Another issue is capacity - even if your volume is low, one of their other clients might dump a million catalogs in the mail and overwhelm their phone lines. Ask about how they handle situations like that, and ask for phone answering statistics. Number and percent of "abandoned calls" is good to know - these are the people who go into queue and bail out before their call gets answered. This should be very low. The amount of time that their lines are all full would be useful, too - this should happen extremely rarely, if ever, as you don't want your customers to get a busy signal.
I'll use those questions when interviewing the call centers. Any idea of what cost/minute to expect?
I've ran a call center about 4 years ago. Knowing what goes on behind closed doors would immediately tell me to tell you no - do not do it.
Back in 1999, we were getting about $1.50 per order. How complex is the order taking? That would be one thing to take into effect. Usually you will be billed per order / time used. Even the most simple - I'm sorry you will need to contact customer service might end up costing you a dollar. If it is somewhat simple, there are even 800 numbers out there that might be able to handle it.
If you must get a call center - make sure they deal with order taking & not something that they "can do". See if you can call one of their regular customer lines throughout the day - how long are you on hold? I would hope that all call center these days have enough trunks coming into their system to prevent busy signals.
I'm running a pretty small site compared to some others on here. I get about 3 or 4 calls a day on my 800 number.
I use a service called gotvmail. They give me a professional menu system, voicemails delivered to my email, etc.
I made a deal with one of my customers who is in high school that for 25 cents per call, he would take orders, offer support, etc.
It only forwards to his number during certain hours and if he is not there, it will go to my number.
You might try a similar method to this... If you know someone who has 4 hours or so a day just sitting around at home, then set up a deal for like $1 per call or something.
Have you tried the mini-micro call centers in India.The whole thing is automated.You just have to make one phone call and pay everymonth,your orders, payment processing and the like can be done at almost 10% of the normal price to setup.
"I made a deal with one of my customers who is in high school that for 25 cents per call, he would take orders, offer support, etc."
You can't answer a few phone calls a day? I find speaking with customers to be one of the most valuable uses of my time.
I can understand using a call center only if you're swamped with orders/calls.
I still talk to customers on the phone, aim, my forum, other forums, etc. I am just having him help me out with a few calls, and I hope I can have him do more in the future.
Thanks for all of your feedback. I have been tracking average phone time on orders over the last month and it is taking 12 minutes per call (with an expert). My assumption is that a call center would take at least 15-20 minutes (cost of $7-12) per call. Then tack on all of those calls with questions and the cost begins to strangle the margin.
What experience have you had with removing the phone number from the site and routing everything through email? Not what I would prefer, but perhaps an option for a few months...
What's a call center cost for a (very) small business that only gets a few (if any) orders per day?

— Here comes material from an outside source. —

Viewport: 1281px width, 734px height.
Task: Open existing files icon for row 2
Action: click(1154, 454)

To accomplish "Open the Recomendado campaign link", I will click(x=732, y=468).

Bronco, like the person who suggested hiring the kid for 25 cents per call, have you thought about hiring an intern, since it'll be summer. School's out. It may be good experience, and the intern can do more for you than just answer the phone. Don't know your biz, but if there's a learning experience to be had, you could probably go through the local college or even high school. You will have to supervise the kid, though, but usually that's not too much trouble if you start with the intern *before* the baby's born. Just a thought.
Philbish, I use GotVMail too. So far it has been really good. It seems you got quite a deal to get your phones answered for 25 cents a call.

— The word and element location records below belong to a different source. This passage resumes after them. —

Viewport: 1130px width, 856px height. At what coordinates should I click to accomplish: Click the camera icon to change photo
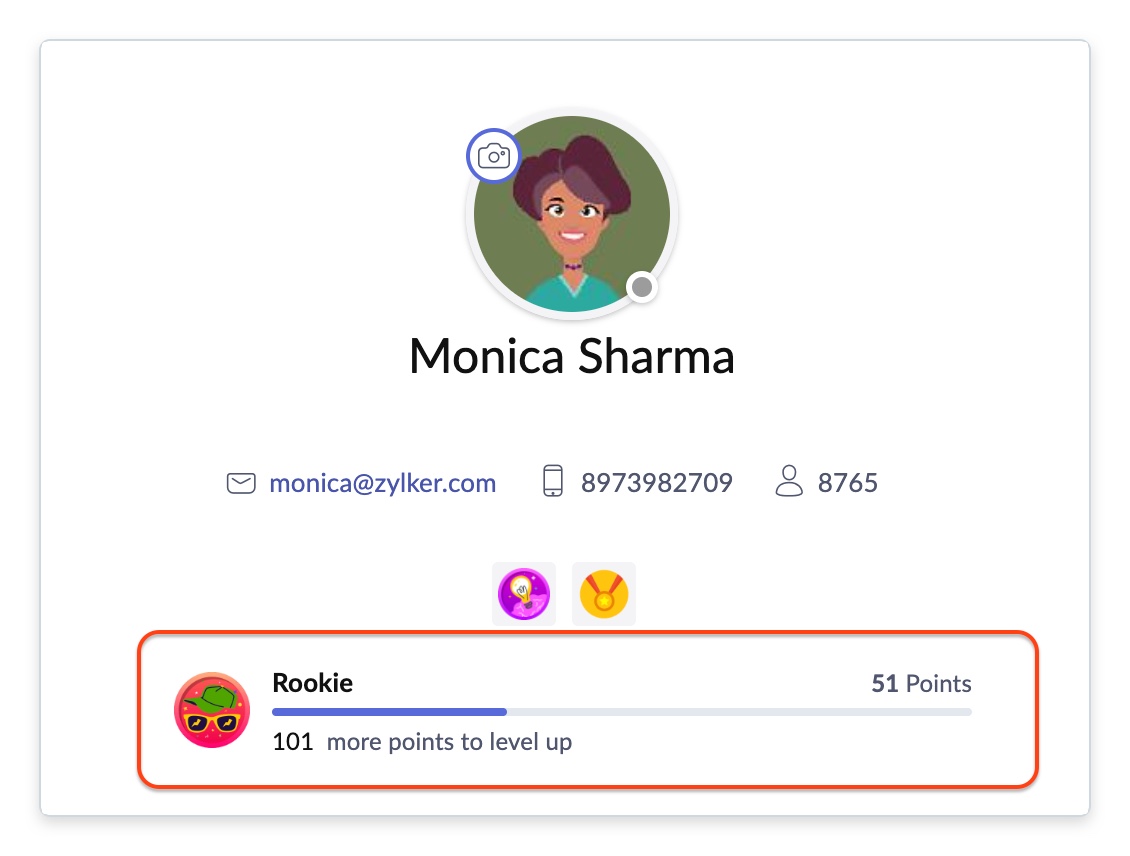tap(494, 156)
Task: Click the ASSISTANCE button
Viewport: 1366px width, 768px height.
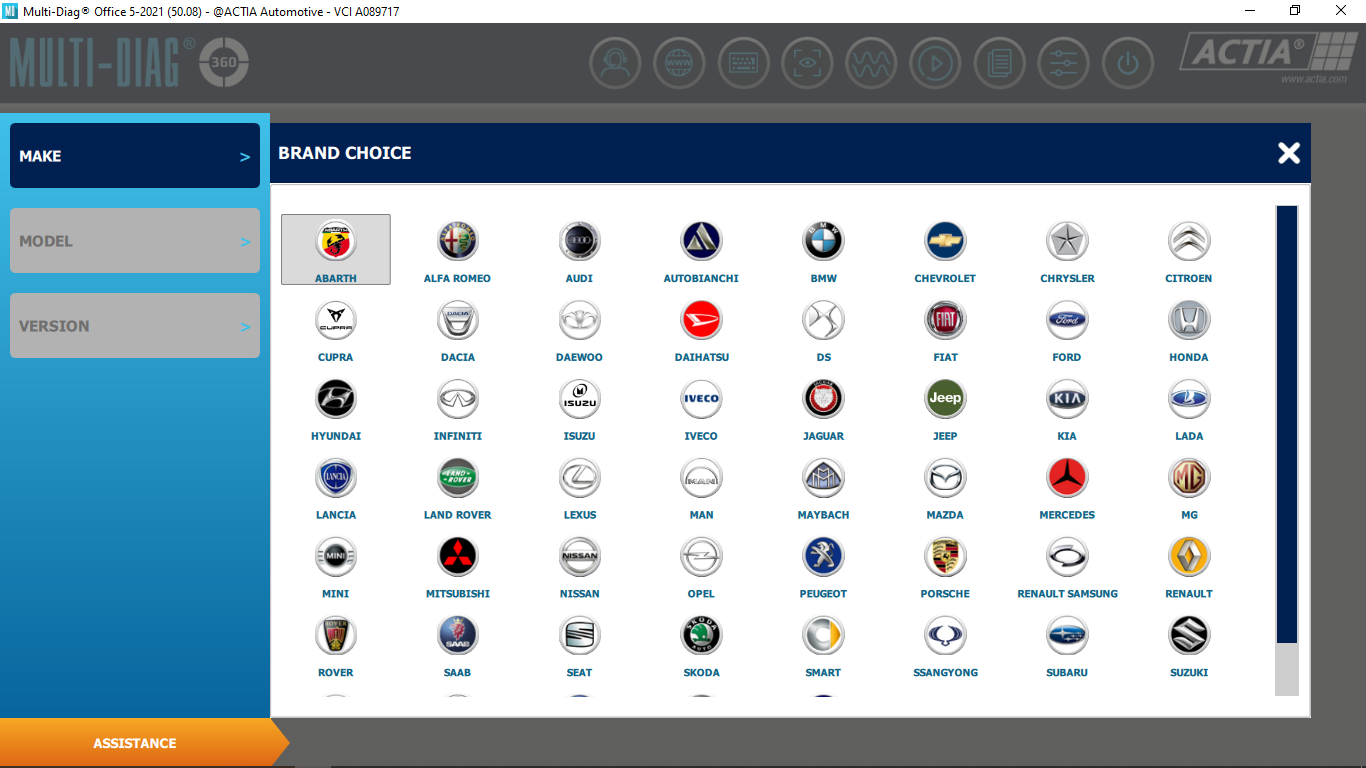Action: point(135,743)
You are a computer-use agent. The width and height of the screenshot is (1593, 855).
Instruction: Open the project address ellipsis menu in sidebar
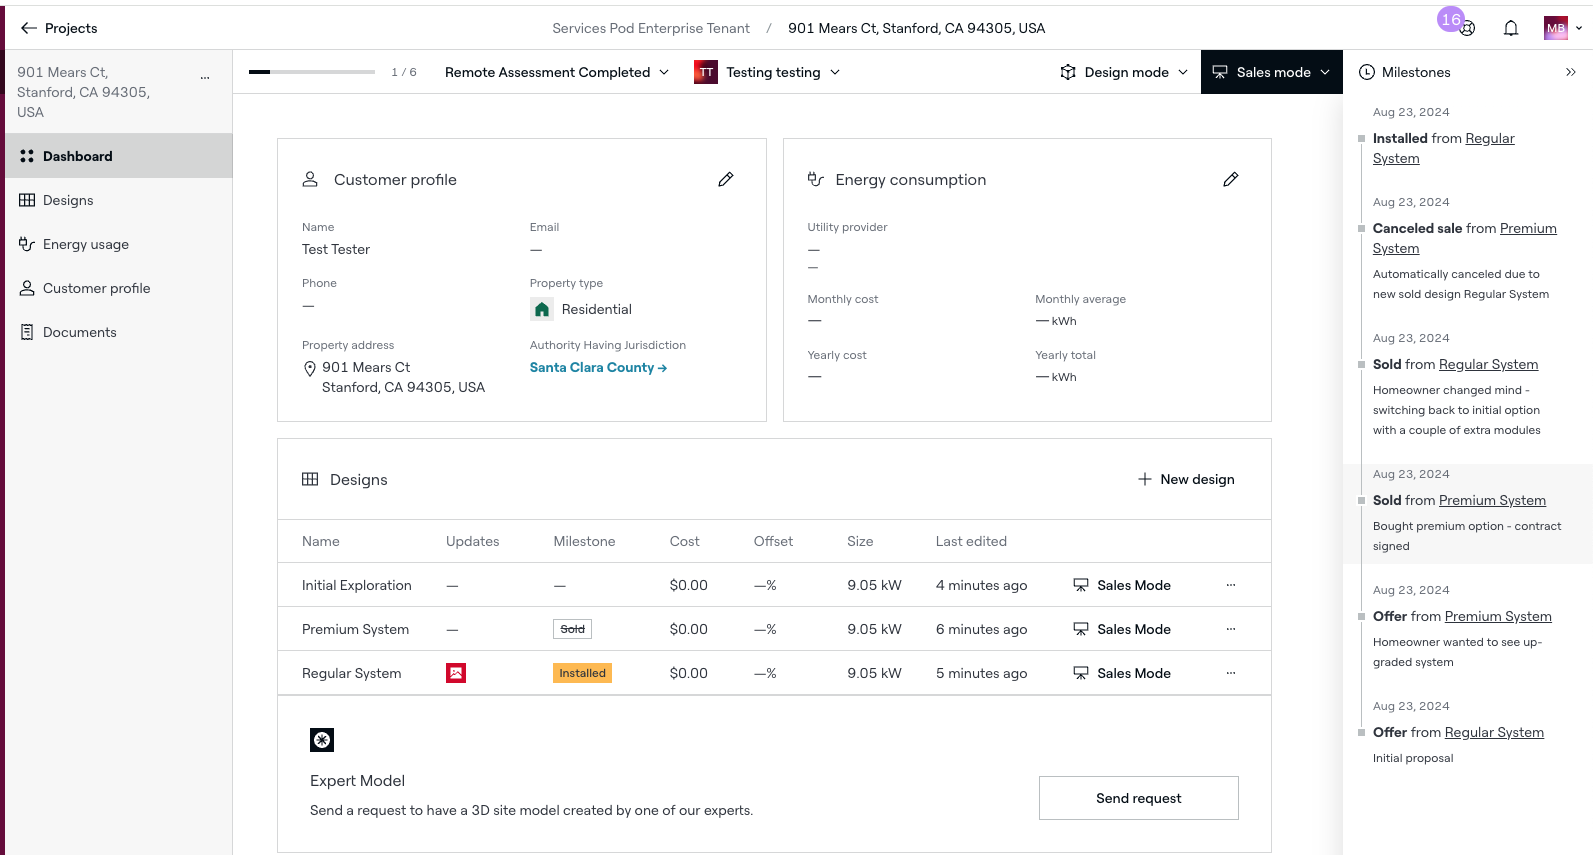205,77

I wanted to ask if anyone is using Pop-up chat on their website for customer service or to track the websurfers on their site. I just looked over the offerings of liveperson.com and you can do a lot with live chat.
You can now engage surfers proactively. Track their entire user session. Push webpages to them to help them navigate your site and track how they were referred to your site, including PPC.
It costs $99 per month, but they have 7 day trial.
I am thinking of trying it out, there is no software and they say it is easy to integrate to a site.
The thing is I am not always at my computer or office during the day. That is why I use the call-forwarding features of GotVmail. I wonder if people would feel less inclined to buy if they tried to do live chat and no one was available?
Worth a try I figure.
Would an automated system suit your needs? That is, could people call in and place their order over the phone via a series of prompts? I'm asking because I know how you could set that up on your existing phone line pretty easily (not selling anything; I'm doing something similar).